▸ **Excerpt to read**
-*-

# Dispersion Plate Marks On Puck - Gaggia Classic



## Brewster (Jun 9, 2015)

Slightly random question, not sure whether it's necessarily a bad thing, but I'm curious...

Since changing over to the brass dispersion plate on the classic I've noticed that the puck has an imprint of the dispersion plate rather than shower screen after a shot.










Am I right in thinking this might lead to a less even extraction if the water is flying into the puck like this, and if so, what would help (lower dose, courser grind, etc)?


----------



## Jumbo Ratty (Jan 12, 2015)

To me that would suggest the shower screen isnt holding the water back enough and its coming straight through predominantly in the four areas that have dips in.

I have no other explanation than that as im sure you have fitted it in correctly and the showerscreen has no apparent bulges in.

I would try putting the original shower screen on and seeing if the same thing happens with that.

This may help eliminate one piece of newly fitted kit as the culprit

Im assuming you fitted the IMS shower screen at the same time


----------



## El carajillo (Mar 16, 2013)

How much coffee are you putting in the basket ? Once you have tamped the puck, try placing a 1 p coin in the centre then insert the P/F in the machine, remove again and check to see if the coin has left an imprint. If it has you are over filling the basket and the water cannot spread over the surface. If so reduce the amount of coffee / use larger basket.

If you are not over filling it may be just where the water exits the dispersion plate towards the end of the brew. (puck expands as coffee is wetted )


----------



## Kyle548 (Jan 24, 2013)

It could also be back pressure- remember that as you shut the power down all pressure will be pulled though those spots to the solenoid.

Also check how your shower screen is dispersing the water - might be worth trying one with microholes in a solid plate like IMS if your using a mesh one.


----------



## timmyjj21 (May 10, 2015)

The brass dispersion plate appears to have slightly smaller holes than the stock aluminium one, so it may be jetting down. Then again, I've been having issues with the solenoid not fully venting pressure ever since I changed to brass and IMS screen so it is likely the issues previously suggested. Not sure if its the grinds blocking all the screen holes during the vent or the fact that I steam with the group handle still on and remove it at the end, so would have had an elevated temp and boiled a bit, creating pressure, and blowing the handle off when I remove it.


----------



## Kyle548 (Jan 24, 2013)

timmyjj21 said:


> The brass dispersion plate appears to have slightly smaller holes than the stock aluminium one, so it may be jetting down. Then again, I've been having issues with the solenoid not fully venting pressure ever since I changed to brass and IMS screen so it is likely the issues previously suggested. Not sure if its the grinds blocking all the screen holes during the vent or the fact that I steam with the group handle still on and remove it at the end, so would have had an elevated temp and boiled a bit, creating pressure, and blowing the handle off when I remove it.

-*-

▸ **Supplied information**
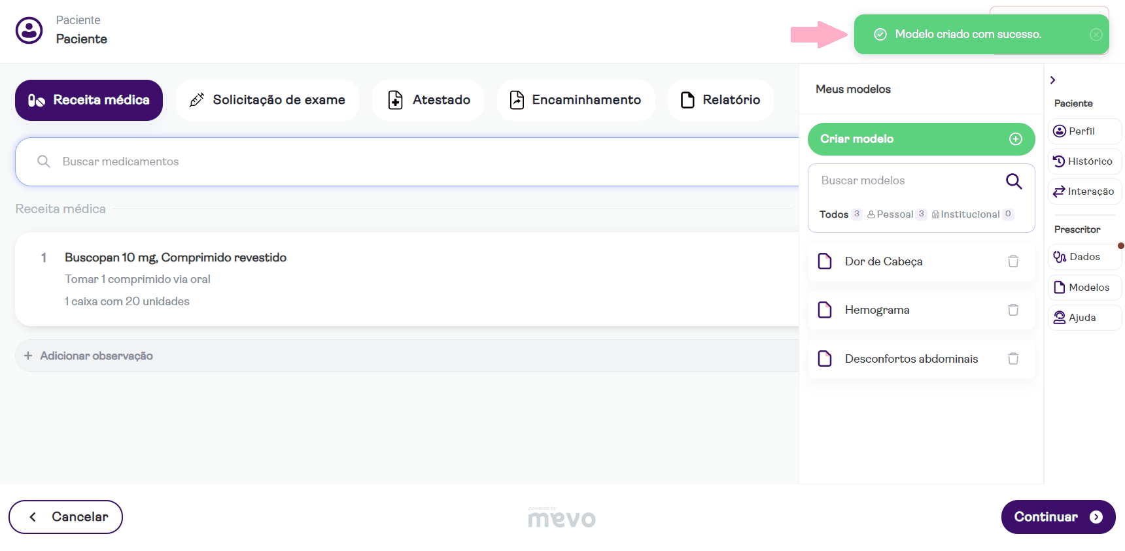
Task: Filter models by Institucional
Action: (x=969, y=214)

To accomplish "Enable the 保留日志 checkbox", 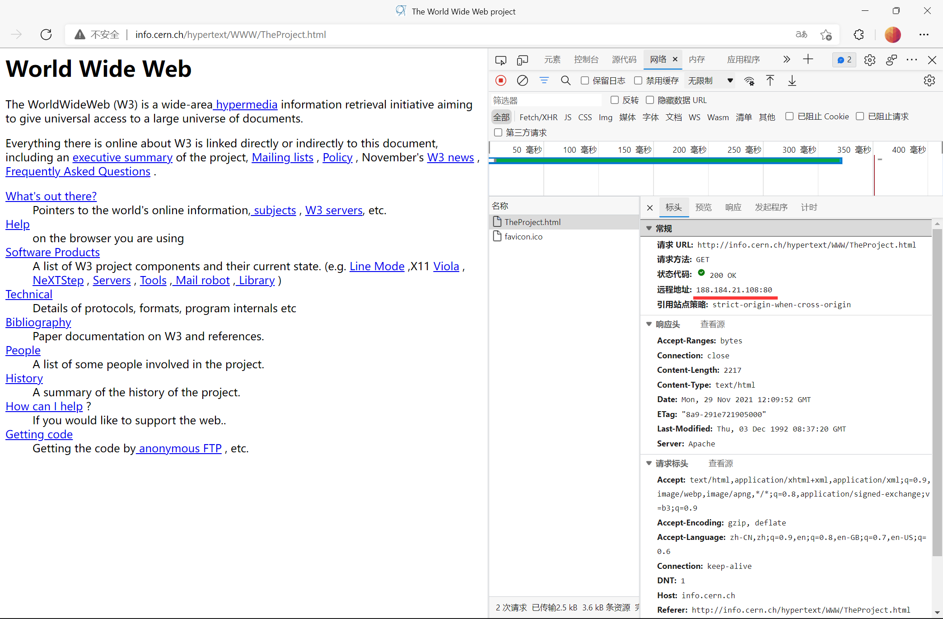I will tap(585, 80).
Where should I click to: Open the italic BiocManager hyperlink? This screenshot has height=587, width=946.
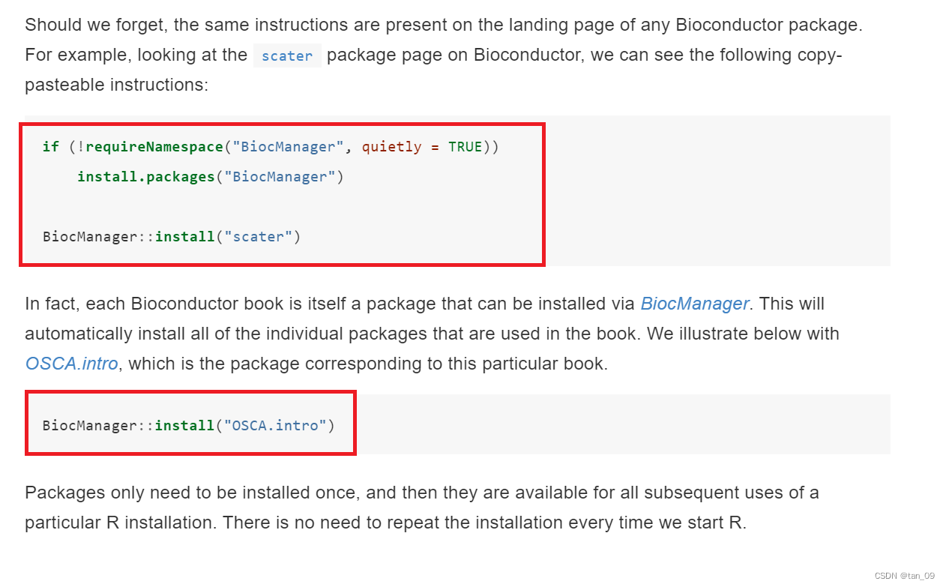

-*-

▸ **Aim**
Reproduce word for word the stretch of the dispersion plate thread above from "To me that would" through "happens with that.".

▸ **Exercise result**
To me that would suggest the shower screen isnt holding the water back enough and its coming straight through predominantly in the four areas that have dips in.

I have no other explanation than that as im sure you have fitted it in correctly and the showerscreen has no apparent bulges in.

I would try putting the original shower screen on and seeing if the same thing happens with that.